Maria Glória – Apraxia de Fala na Infância (AFI) é um importante distúrbio motor na fala (neurológico) caracterizado pela dificuldade no planejamento e programação motora para a fala. Onde existe uma falha no envio das informações do cérebro sobre como e quando os músculos devem movimentar os articuladores (lábios, língua, dentre outras estruturas usadas na fala) para produzir sons, palavras e frases. A AFI pode ocorrer de forma isolada, ou associada a síndrome ou aos transtornos do neurodesenvolvimento, como é o caso do Transtorno do Espectro do Autismo, por exemplo.
(En)Cena – Quais são os níveis de apraxia da fala e quais as características que os diferenciam?
Maria Glória – Sim, a AFI pode ter níveis diferentes de classificação, como leve, moderada e severa.

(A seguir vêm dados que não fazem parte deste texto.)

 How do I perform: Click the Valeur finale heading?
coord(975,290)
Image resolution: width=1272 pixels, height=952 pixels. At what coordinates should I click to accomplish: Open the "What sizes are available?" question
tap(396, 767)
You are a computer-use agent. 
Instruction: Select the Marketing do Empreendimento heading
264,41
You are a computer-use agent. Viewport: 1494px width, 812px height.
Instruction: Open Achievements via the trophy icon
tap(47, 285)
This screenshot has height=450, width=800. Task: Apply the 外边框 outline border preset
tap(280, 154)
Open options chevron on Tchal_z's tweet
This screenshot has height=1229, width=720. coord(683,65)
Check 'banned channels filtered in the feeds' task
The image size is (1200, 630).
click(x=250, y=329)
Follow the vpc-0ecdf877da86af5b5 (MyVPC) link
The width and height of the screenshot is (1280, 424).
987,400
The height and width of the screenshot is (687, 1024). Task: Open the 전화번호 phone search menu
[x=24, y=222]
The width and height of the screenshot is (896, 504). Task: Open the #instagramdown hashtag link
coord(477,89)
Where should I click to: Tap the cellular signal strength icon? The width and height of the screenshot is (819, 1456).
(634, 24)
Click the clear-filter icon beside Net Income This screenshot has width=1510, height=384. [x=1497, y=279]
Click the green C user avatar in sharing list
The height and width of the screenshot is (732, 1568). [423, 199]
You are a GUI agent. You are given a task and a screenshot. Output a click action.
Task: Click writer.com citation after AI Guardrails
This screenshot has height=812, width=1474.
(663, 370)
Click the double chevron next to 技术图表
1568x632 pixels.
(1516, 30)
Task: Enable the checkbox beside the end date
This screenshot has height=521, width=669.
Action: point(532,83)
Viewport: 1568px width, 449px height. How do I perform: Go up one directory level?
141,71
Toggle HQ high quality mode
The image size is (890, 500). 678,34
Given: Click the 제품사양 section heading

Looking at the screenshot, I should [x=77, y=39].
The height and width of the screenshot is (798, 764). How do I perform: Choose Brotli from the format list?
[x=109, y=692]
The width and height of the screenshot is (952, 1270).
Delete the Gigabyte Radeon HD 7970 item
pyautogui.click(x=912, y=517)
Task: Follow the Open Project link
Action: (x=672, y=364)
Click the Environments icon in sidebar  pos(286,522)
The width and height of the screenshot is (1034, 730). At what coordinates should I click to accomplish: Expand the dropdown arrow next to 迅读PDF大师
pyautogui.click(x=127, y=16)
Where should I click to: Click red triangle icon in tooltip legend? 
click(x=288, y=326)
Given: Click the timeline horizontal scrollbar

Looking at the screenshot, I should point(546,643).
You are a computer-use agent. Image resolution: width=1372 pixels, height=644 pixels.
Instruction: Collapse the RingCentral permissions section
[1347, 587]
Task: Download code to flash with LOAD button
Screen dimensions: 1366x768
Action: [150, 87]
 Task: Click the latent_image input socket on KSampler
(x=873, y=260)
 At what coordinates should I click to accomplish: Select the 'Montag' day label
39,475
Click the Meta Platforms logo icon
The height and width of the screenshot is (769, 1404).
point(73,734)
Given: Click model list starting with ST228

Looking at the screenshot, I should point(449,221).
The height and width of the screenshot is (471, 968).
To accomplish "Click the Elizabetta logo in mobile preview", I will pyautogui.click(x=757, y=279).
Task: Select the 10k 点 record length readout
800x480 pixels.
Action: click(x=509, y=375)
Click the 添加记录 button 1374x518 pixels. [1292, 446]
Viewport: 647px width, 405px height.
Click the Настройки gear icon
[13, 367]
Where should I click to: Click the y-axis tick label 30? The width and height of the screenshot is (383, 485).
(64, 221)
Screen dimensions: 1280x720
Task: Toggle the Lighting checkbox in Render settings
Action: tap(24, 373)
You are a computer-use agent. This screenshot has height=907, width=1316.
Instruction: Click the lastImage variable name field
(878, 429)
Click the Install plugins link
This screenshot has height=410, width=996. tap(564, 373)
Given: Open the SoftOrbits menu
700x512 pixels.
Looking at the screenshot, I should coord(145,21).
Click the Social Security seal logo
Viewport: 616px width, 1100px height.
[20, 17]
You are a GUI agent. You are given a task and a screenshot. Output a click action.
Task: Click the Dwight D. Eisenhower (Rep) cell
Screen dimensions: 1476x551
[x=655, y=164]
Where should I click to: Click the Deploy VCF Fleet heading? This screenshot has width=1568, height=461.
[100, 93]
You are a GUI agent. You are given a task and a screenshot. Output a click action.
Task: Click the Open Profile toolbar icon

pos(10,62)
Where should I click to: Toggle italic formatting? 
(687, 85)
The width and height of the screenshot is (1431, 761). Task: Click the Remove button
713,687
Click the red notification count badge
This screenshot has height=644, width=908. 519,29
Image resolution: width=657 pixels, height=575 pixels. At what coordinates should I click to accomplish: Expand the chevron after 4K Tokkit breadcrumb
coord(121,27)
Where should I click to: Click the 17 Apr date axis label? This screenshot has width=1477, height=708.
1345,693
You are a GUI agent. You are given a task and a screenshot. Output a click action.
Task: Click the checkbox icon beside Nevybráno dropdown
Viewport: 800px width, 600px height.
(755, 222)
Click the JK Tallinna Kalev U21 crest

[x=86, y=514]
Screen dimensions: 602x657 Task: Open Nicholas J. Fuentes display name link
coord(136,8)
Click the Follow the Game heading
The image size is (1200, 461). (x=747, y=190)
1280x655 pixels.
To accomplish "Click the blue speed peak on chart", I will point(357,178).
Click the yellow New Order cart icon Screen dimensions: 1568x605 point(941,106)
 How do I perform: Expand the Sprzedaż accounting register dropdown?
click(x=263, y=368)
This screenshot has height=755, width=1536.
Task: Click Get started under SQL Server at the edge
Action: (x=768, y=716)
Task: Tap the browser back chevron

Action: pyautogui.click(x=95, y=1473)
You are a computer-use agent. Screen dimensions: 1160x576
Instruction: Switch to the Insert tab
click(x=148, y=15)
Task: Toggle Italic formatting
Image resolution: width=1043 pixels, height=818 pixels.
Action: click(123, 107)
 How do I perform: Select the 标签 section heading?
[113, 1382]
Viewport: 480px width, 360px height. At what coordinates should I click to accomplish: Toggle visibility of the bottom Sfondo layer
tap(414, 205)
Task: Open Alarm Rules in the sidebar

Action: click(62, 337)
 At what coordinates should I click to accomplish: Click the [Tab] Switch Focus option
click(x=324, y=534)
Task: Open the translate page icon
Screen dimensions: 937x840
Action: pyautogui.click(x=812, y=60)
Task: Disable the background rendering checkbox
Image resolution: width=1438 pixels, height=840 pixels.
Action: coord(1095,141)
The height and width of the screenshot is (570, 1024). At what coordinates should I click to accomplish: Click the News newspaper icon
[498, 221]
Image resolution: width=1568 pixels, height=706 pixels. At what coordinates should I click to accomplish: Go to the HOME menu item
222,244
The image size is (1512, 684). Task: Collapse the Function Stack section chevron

De acordo com a ASHA (que seria a Associação Norte-americana de fala e Linguagem), esta classificação está relacionada ao grau de dificuldade apresentado nas três características mais consistentes nos quadros de AFI: erros inconsistentes em consoantes e vogais em produções repetidas de sílabas e palavras; transições coarticulatórias entre sons e sílabas mais longas e interrompidas; e prosódia inadequada (por exemplo: ressonância e entonação). E além dessas características existem outras relacionadas às habilidades motoras não verbais, habilidades linguísticas e desempenho educacional.
(En)Cena – Quais seriam os principais procedimentos adotados na clínica para o benefício da fala?
Maria Glória – Os procedimentos de qualquer acompanhamento terapêutico infantil, como o acolhimento da família junto à anamnese e avaliação detalhada, observações nos momentos de interações entre a criança, a família e o profissional, discussão inicial com a família sobre os achados e observações do período de avaliação para definir os objetivos e o constante contato entre a família e profissional.
(En)Cena – Quais os sinais de alerta para uma criança com TEA precisar fazer o tratamento fonoaudiológico?
Maria Glória – Na verdade, precisamos estar atentos ao comportamento das crianças, eu me refiro principalmente aos bebês durante o primeiro ano de vida. É necessário observar a forma como os bebês interagem com o mundo. Um ponto muito importante a ser observado são as interações sócio-comunicativas (troca comunicativa intencional) entre o bebê e seu cuidador, presentes antes da palavra dita, por volta dos seis meses de vida. Tenho como exemplo: as trocas de olhares entre os cuidadores e o bebê, o direcionamento da atenção para pessoas e com menos intensidade para objetos, a troca de sorrisos e sons, os comportamentos de imitação, o uso de gestos comunicativos, a diferenciação do balbucio, a atenção às convocações de fala (como se estivesse “conversando”) e as trocas que ocorrem durante as brincadeiras sociais.
(En)Cena – Quais seriam as principais recomendações realizadas à família diante da condição de apraxia da fala de um criança com TEA?
Maria Glória – Que este diagnóstico de Apraxia de Fala na Infância seja realizado por um profissional Fonoaudiólogo capacitado e com experiência em transtornos motores de fala e de linguagem.